▶ [Your goal]
Every record gets copied exactly, and no picture goes with it.

▶ [Collected data entries]
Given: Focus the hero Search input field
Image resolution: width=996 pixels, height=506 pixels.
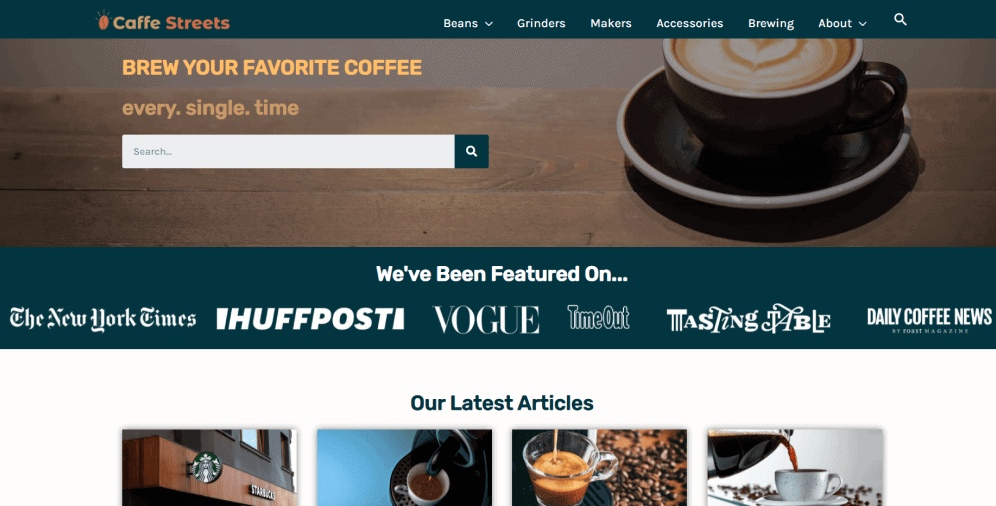Looking at the screenshot, I should pos(288,151).
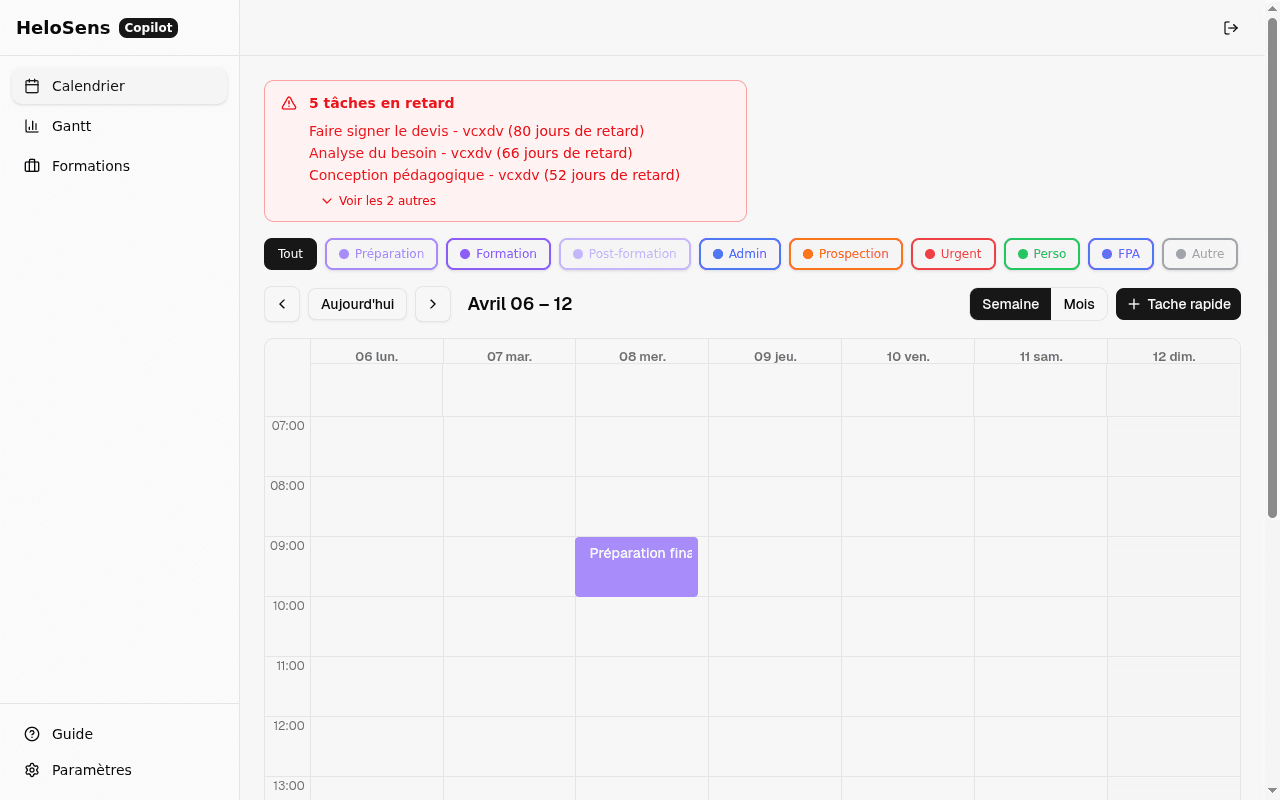Toggle the Prospection category filter

click(x=845, y=254)
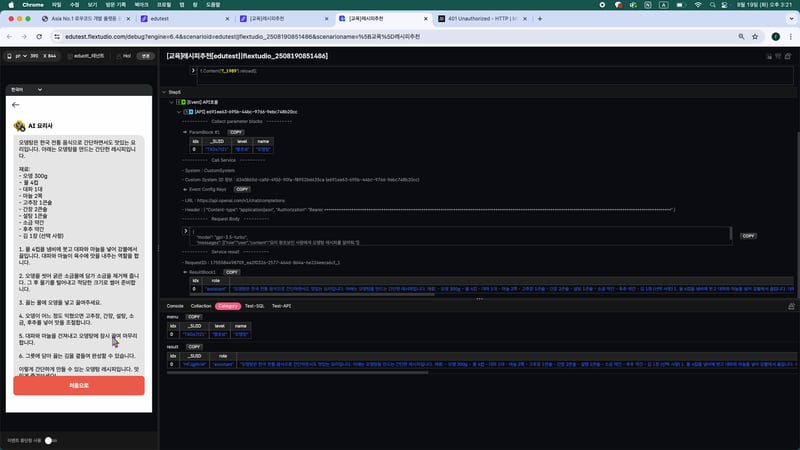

▶ [Worked solution]
Given: Focus the hero Search input field
Image resolution: width=996 pixels, height=506 pixels.
Looking at the screenshot, I should pos(288,151).
Toggle the Prospection category filter

click(x=845, y=254)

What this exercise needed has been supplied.